# [Supplied entries]
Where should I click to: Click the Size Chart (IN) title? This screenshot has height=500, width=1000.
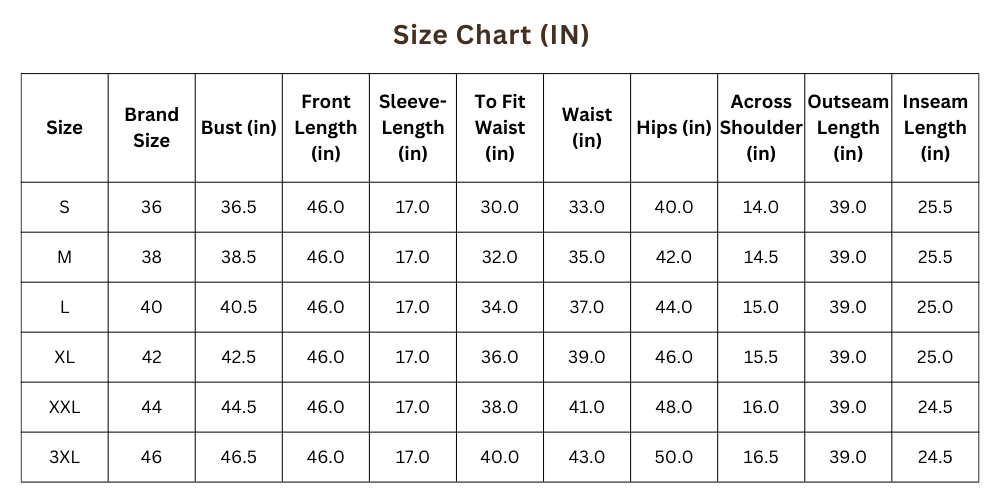(x=491, y=35)
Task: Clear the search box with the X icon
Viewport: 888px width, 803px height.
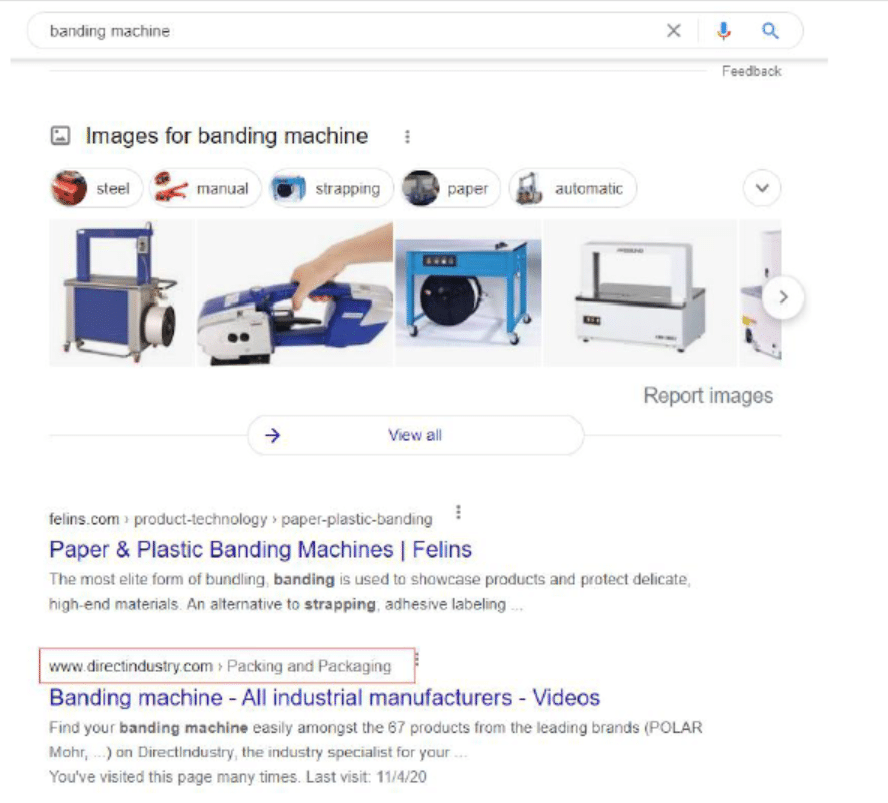Action: [x=673, y=31]
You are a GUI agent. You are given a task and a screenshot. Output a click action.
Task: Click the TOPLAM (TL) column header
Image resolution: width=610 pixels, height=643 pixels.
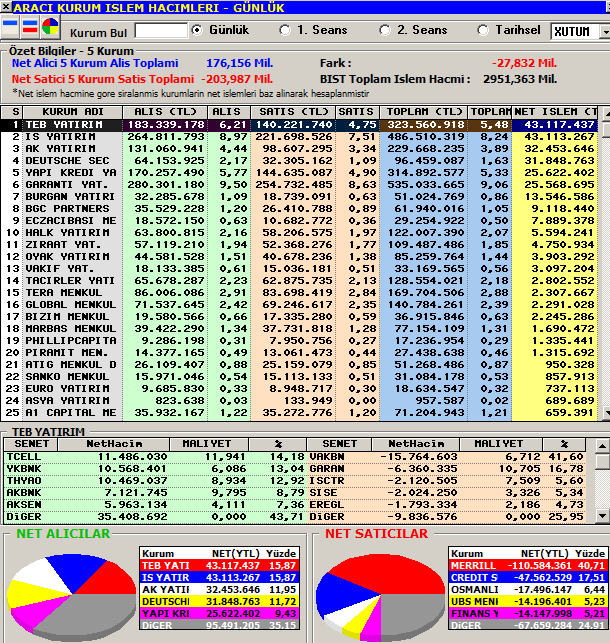424,112
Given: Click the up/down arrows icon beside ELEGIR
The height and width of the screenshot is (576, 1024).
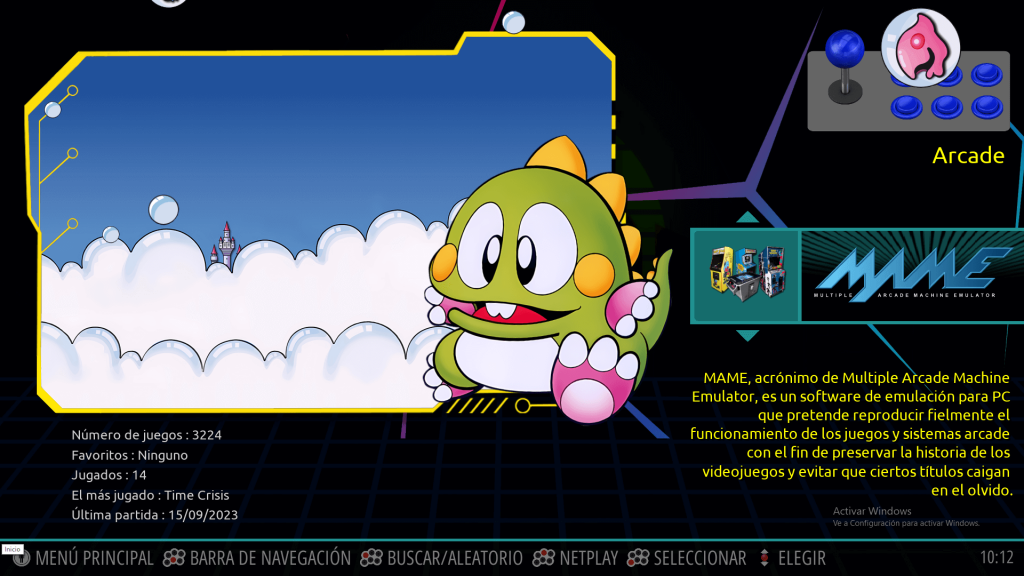Looking at the screenshot, I should tap(765, 558).
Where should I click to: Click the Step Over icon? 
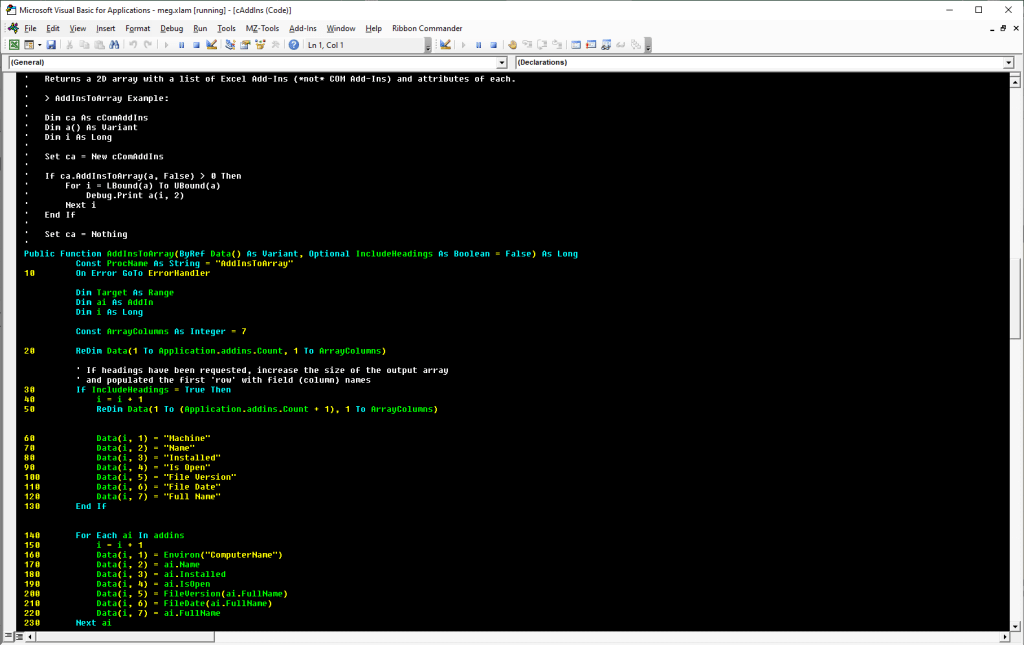click(544, 46)
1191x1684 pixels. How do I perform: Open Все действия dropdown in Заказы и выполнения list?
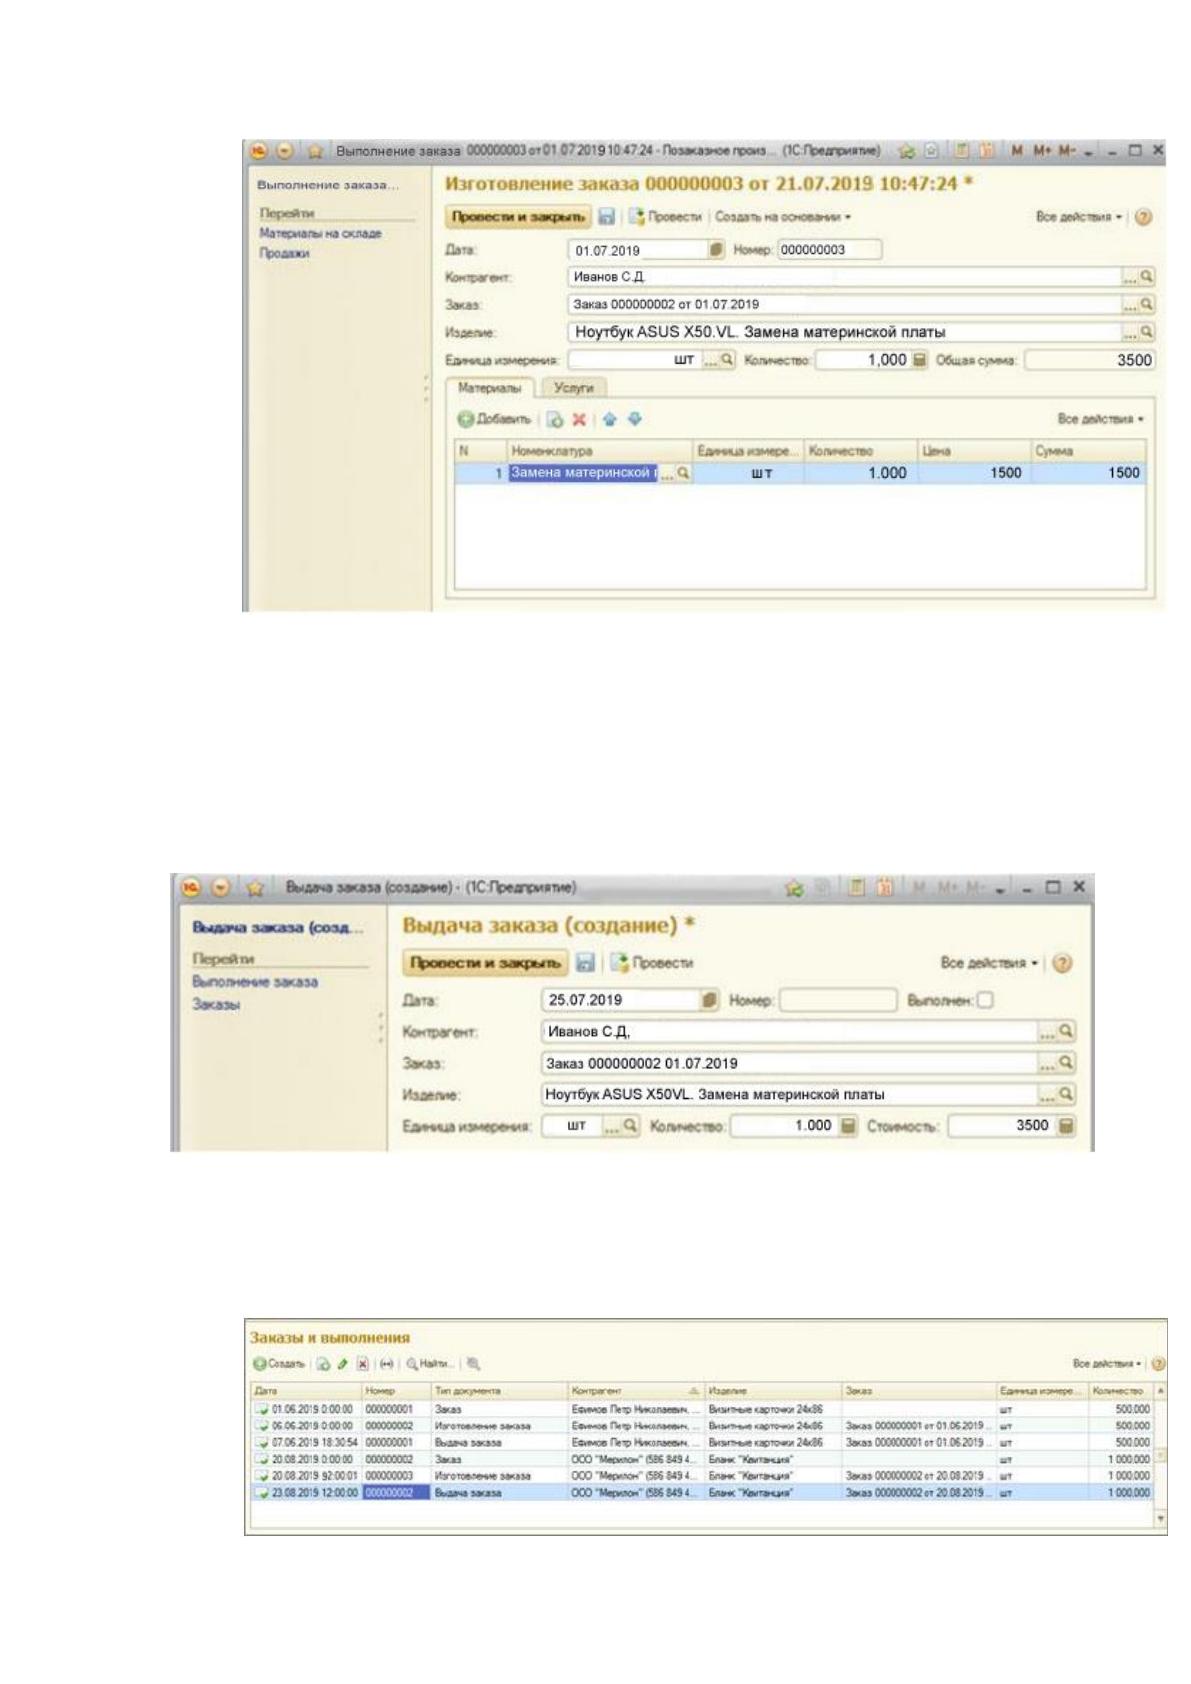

# [What this task involves]
Leaving out only the pictures, reproduce the listing exactly.

# [Reply]
Where should I click to: Click the Size Chart (IN) title? This screenshot has height=500, width=1000.
(x=491, y=35)
Task: Clear the search box with the X icon
Viewport: 888px width, 803px height.
Action: [x=673, y=31]
You are a GUI agent. You are given a task and a screenshot. Output a click action.
Task: Click the TOPLAM (TL) column header
Image resolution: width=610 pixels, height=643 pixels.
424,112
Given: Click the up/down arrows icon beside ELEGIR
The height and width of the screenshot is (576, 1024).
Looking at the screenshot, I should tap(765, 558).
Where should I click to: Click the Step Over icon? 
click(544, 46)
1191x1684 pixels. How do I perform: Open Все действия dropdown in Заказы и выполнения list?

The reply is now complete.